Et pour cause: pour Spoutnik V, la phase 3 n’aura pas lieu…ou plutôt, elle aura lieu en même temps que la commercialisation. En approuvant la mise sur le marché du vaccin, les autorités russes ont estimé par la voix du président Vladimir Poutine lui-même que “le vaccin marche très bien, donne une véritable immunité” et “a passé tous les contrôles nécessaires”. En conséquence, il sera mis à disposition des Russes, puis de pays étrangers qui l’ont déjà commandé, comme l’Arabie Saoudite.
Dans le même temps pourtant, le président du Fonds Direct d’Investissement russe (RDIF), qui finance largement les recherches, Kirill Dmitriev, a ainsi annoncé que la phase 3 des essais cliniques commençait “ce mercredi”, date à laquelle la distribution du vaccin va commencer…
“Coup médiatique”
Les premiers destinataires du vaccin feront donc office de sujets tests, comme l’a expliqué à l’agence de presse russe RIA Novosti le président de l’Institut Gamaleya, Alexander Ginsburg: la première vague de vaccination “sera équivalente à une phase 3 clinique, étant donné que les personnes traitées resteront sous notre supervision”. Nul ne sait aujourd’hui combien de doses seront produites pour cette “phase 3? déguisée en lancement commercial, ni quel type de contrôle sera exercé sur les patients.
Pourtant, “la phase 3 est essentielle” s”inquiète l’infectiologue canadien Isaac Bogoch. Elle sert à estimer l’efficacité du vaccin, mais aussi pour “identifier de potentiels effets secondaires rares”. À la fin du mois de juillet, lorsque Pfizer a annoncé la phase 3 de ses essais cliniques, c’est l’enrôlement de 30.000 personnes, réparties dans 120 sites, qui a été programmé. Rien de tout cela dans le cas russe, qui mélange essais cliniques et mise à disposition pour le grand public.
Un flou qui a déclenché l’irritation (prudente) de l’OMS, face à ce que beaucoup considèrent comme comme un “coup” médiatique. “La préqualification de tout vaccin passe par des procédés rigoureux” s’est ainsi permis Tarik Jasarevic, le porte-parole de l’Organisation, peu de temps après l’annonce russe. Il est vrai que depuis le début, le laboratoire russe s’est peu embarrassé du respect des règles habituelles.
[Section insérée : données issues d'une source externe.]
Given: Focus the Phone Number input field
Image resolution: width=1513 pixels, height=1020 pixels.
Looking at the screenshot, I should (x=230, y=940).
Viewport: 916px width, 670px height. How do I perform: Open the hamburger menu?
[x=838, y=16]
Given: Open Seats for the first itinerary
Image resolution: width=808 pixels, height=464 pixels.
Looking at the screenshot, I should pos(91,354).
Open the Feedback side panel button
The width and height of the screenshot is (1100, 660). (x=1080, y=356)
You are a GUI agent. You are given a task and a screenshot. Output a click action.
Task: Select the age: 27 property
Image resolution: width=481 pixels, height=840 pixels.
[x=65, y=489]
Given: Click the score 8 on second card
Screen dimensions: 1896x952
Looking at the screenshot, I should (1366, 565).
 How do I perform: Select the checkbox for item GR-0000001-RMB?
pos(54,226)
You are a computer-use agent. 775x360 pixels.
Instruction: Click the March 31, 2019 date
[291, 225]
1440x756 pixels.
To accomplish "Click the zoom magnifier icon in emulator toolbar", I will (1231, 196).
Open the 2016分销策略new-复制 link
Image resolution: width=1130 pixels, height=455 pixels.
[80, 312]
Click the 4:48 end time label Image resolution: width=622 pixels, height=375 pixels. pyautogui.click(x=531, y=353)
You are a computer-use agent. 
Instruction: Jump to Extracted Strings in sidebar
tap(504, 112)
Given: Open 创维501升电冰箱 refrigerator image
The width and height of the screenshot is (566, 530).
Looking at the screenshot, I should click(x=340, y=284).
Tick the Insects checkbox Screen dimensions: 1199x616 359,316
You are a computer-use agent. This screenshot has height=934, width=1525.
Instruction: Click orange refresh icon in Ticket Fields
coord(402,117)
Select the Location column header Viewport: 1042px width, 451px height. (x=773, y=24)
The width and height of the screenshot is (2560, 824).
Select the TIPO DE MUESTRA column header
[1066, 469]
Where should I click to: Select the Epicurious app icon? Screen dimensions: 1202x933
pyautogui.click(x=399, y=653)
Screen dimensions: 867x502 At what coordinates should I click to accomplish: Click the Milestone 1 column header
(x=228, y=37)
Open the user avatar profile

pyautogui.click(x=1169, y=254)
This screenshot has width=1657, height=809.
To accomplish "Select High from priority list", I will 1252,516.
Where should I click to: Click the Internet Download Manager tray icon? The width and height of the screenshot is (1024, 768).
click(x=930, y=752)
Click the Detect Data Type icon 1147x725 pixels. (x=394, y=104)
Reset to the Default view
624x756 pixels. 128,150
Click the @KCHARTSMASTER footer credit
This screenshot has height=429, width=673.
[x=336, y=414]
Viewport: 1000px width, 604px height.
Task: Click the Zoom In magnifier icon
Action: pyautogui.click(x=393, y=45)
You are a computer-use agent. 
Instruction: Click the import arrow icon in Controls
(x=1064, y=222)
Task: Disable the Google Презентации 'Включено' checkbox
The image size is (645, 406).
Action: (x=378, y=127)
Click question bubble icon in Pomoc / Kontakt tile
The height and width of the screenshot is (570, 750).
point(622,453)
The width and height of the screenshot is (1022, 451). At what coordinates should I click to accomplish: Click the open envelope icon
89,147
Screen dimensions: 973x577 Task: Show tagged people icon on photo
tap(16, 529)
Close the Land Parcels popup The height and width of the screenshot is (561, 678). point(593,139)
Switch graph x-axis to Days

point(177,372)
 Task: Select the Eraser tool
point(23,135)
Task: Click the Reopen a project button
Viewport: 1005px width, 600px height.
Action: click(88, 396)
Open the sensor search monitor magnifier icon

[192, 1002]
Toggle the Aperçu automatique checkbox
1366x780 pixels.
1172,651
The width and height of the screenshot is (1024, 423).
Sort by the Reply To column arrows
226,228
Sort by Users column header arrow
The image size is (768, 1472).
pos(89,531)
Le flou ne s’arrête pas là
Lorsque Gamaleya a annoncé que son traitement était prêt pour la phase 1 clinique, au début du mois de juin, les autorités ont décidé d’appuyer un grand coup sur l’accélérateur. Au lieu de recruter des candidats, procédure parfois longue, l’armée russe a été mise à contribution pour fournir des cobayes. Une étape menée sur 40 patients, dont les résultats n’ont pas été publiés, avant que s’enclenche tout de suite après une phase 2 aux contours encore plus flous.
Comme le rapportait le site Bloomberg le 20 juillet dernier, on ne sait ni le nombre ni le nom des personnes ayant testé Spoutnik 2 durant la phase 2, mais le média évoque un système où des dizaines de Russes “ayant des contacts en haut lieu” ont pu bénéficier du traitement préventif. La fille de Vladimir Poutine qui s’est vu inoculer le virus, d’après son père, pourrait en faire partie. Sur cette procédure expresse, les données sont rares, au point que le fameux document de l’OMS qui ne fait pas figurer Gamaleya en phase 3 clinique…ne le fait pas non plus figurer en phase 2, mais en phase 1!
Pas de doute, le vaccin russe a donc été mis au point avec des méthodes qui sortent des sentiers battus et des précautions sanitaires habituelles. Au-delà de la question de l’efficacité de Spoutnik V, cette attitude pose un problème éthique pour Isaac Bogoch : “Je comprends que nous voulions tous un vaccin le plus vite possible. Mais nous ne pouvons pas prendre de raccourci.”